Unions in India say they are worried the agreement could displace workers in good jobs by undermining the country’s domestic industries, while British unions have warned it could make it easier for companies to send Indian workers to the UK without complying with agreements over pay and conditions.

There are also fears that India removing tariffs on agriculture could undermine its ability to produce its own food.

The organisations say no agreement should be agreed until India signs up to fundamental UN International Labour Organisation (ILO) conventions on workers’ rights.

Shoya Yoshida, of the International Trades Union Congress – Asia Pacific said: “When the government of India is not showing any respect for core labour standards in the current situation, including the right to organise and collectively bargain, the India-UK trade deal will not serve its purpose of genuinely bringing prosperity to the people of its countries.”

Frances O’Grady, the general secretary of the TUC, said the UK should be “using its leverage on the global stage to promote decent work” and urged ministers to “listen to trade unions in both the UK and India and act to stop serious rights abuses”.

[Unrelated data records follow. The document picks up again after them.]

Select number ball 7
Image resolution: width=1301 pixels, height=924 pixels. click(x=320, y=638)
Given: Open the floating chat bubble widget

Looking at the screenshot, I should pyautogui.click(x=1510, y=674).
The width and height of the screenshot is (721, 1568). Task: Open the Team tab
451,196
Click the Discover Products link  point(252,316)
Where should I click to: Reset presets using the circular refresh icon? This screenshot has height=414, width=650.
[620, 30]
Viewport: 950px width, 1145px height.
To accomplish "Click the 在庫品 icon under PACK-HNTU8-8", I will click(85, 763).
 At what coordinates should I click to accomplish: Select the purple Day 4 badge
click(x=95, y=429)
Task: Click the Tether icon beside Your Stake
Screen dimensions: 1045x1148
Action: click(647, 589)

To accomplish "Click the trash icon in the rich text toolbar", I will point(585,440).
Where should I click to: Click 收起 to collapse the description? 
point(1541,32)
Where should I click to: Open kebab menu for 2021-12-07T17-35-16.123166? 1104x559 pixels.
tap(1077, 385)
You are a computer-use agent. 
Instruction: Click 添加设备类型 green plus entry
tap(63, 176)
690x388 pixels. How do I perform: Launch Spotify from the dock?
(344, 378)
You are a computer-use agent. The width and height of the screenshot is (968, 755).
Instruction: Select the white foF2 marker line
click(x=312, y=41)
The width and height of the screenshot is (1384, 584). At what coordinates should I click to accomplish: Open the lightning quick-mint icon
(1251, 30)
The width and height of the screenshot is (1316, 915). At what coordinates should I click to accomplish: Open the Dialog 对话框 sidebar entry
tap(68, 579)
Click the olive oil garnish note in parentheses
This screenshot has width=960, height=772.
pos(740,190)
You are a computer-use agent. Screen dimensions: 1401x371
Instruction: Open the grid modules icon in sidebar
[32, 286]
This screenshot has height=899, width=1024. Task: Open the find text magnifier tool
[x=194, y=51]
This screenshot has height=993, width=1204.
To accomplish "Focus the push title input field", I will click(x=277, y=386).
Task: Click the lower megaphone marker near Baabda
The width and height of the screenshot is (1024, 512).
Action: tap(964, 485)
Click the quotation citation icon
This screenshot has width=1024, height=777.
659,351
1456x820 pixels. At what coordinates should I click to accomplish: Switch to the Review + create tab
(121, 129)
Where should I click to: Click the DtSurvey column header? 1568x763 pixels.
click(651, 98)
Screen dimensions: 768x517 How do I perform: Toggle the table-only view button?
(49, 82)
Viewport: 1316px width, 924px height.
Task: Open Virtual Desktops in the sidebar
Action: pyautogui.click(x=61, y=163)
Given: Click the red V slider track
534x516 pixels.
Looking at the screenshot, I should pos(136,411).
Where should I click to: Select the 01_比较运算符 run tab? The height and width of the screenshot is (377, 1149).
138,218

“A UK-India trade deal could encourage companies to outsource more jobs from the UK to India, leading to a race to the bottom,” she said. “And such a deal could deepen gender inequalities and threaten food security in India by encouraging cheap imports.”

Gautam Mody the General Secretary of the New Trade Union Initiative, a progressive union covering textiles and other sectors, said: “The agreement would have been signed for all the wrong reasons had the Tories not been in complete disarray.”

“There are huge amounts of ‘give aways’ from the Indian side especially on patents and pharmaceuticals all of which could have long term consequences for India’s sustainability in terms of access to medicines and the de-regulation of the financial sector.”

“India’s only significant ask is for the free movement of people which lifts caps on students and work visas. Modi needs this badly to deliver his core middle class constituency who are his most articulate and strident Hindu supporters.”